The History of Tae Kwon Do


World Tae Kwon Do Federation Headquarters (Kukkiwon)

WTFAs it is literally translated, Tae means “to kick” or “to strike with the foot”, Kwon means “fist” or “to strike with the hand”, and Do means “discipline” or “art.” Taken together, Tae Kwon Do means “the art of kicking and punching” or “the art of unarmed combat.” Modern day Tae Kwon Do, as it has come to be developed over the years, is a unique martial art incorporating both the quick, straight-line movements that characterize the various Japanese systems and the flowing circular movements of

most Chinese styles. But more than this, what truly distinguishes Tae Kwon Do are its varied and uniquely powerful kicking techniques that sets Tae Kwon Do apart from other martial arts systems. Yet Tae Kwon Do is far more than simply a system concerned with physical prowess, for it is also an art directed toward the moral development of its students.

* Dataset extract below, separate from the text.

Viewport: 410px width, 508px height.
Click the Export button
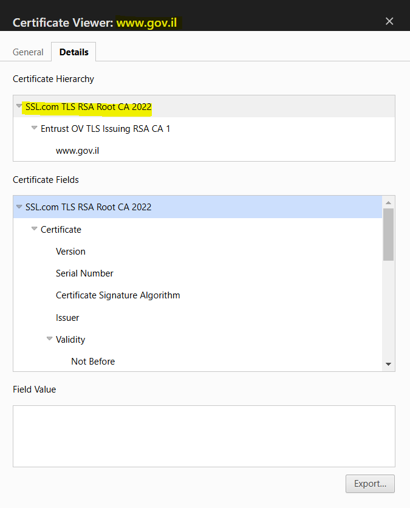pyautogui.click(x=370, y=484)

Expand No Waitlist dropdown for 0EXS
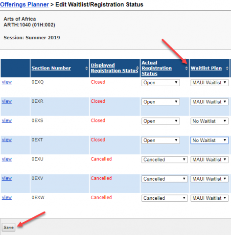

The earliest records of Tae Kwon Do practice dates back to about 50 BC. Evidence of the practice of Taek Kyon (the earliest known form of Tae Kwon Do) has been found in paintings on the ceiling of Muyong-chong, a royal tomb from the Koguryo dynasty.

Although Tae Kwon Do first appeared in the Koguryo kingdom, it is Silla’s warrior nobility, the Hwarang, who are credited with the growth and spread of the art throughout Korea. Founded initally as a military academy for the young nobility of Silla, the society of the Hwarang-do (“the way of flowering manhood”) adopted Taek Kyon as a part of its basic training regimen. The society was an elite group, consisting among the sons of royalty between the ages of 16 and 20, and the Nangdo, or cadets, who were assembled from the rest of the young nobility. They were educated in many disciplines, including history, Confucian philosophy, ethics, Buddhist morality, riding, archery, sword play, military tactics, and of course, Taek Kyon. The guiding principles of the Hwarang-do education were based on the Five Codes of Human Scholar Wonkang. These axioms are:

  • Be loyal to your country.
  • Be obedient to your parents.
  • Be trustworthy to your friends.
  • Never retreat in battle.
  • Never Make an unjust kill.

Along with their training in fundamental education and military skills, the Hwarang were also skilled in poetry, singing and dancing, and were encouraged to travel throughout the peninsula in order to learn about the regions and people. These warriors were responsible for the spread of Taek Kyon throughout Korea during the Silla dynasty (AD 668 to AD 935). During the Koryo dynasty (935 to 1392), Taek Kyon became known as Subak and changed from a system designed primarily to promote fitness into a fighting art. During the Yi dynasty (1397 to 1907), the art was promoted among the population in general. Prior to this, the art had been restricted primarily to the military nobility. During this era, political conflict and the de-emphasis of military activities led to a significant reduction in the practice of the art.

In 1909, the Japanese invaded Korea, occupying the country for the next 36 years. During this time, the Japanese banned the practice of all military arts. Ironically, this very act sparked a renewed growth of Subak. It wasn’t until Korea’s liberation in 1945 that its own fighting arts finally took root and began to flourish.

The first kwan (“school”) to teach a native Korean style of martial art was opened in 1945. During the next 15 years, eleven other kwans were opened. On April 11, 1955, a meeting was convened to unify the various kwans under the common name of Tae Soo Do. Two years later, the name was once again changed to the familiar Tae Kwon Do. On September 14, 1961, the Korean Tae Kwon Do Association was formed.

On May 28, 1973, a new worldwide organization, the World Tae Kwon Do Federation (WTF), was formed. Since that day, all Tae Kwon Do activity outside Korea have been coordinated by the WTF, the only official organization recognized by the Korean government as an international regulating body for Tae Kwon Do. The crowning achievement of Tae Kwon Do as a sport came when the art was designated an official Demonstration Sport for the 1988 Olympic Games in Seoul, Korea.

Today, Tae Kwon Do boasts an international membership of more than 20 million practitioners in over 120 countries, making it the most practiced martial art style in the world.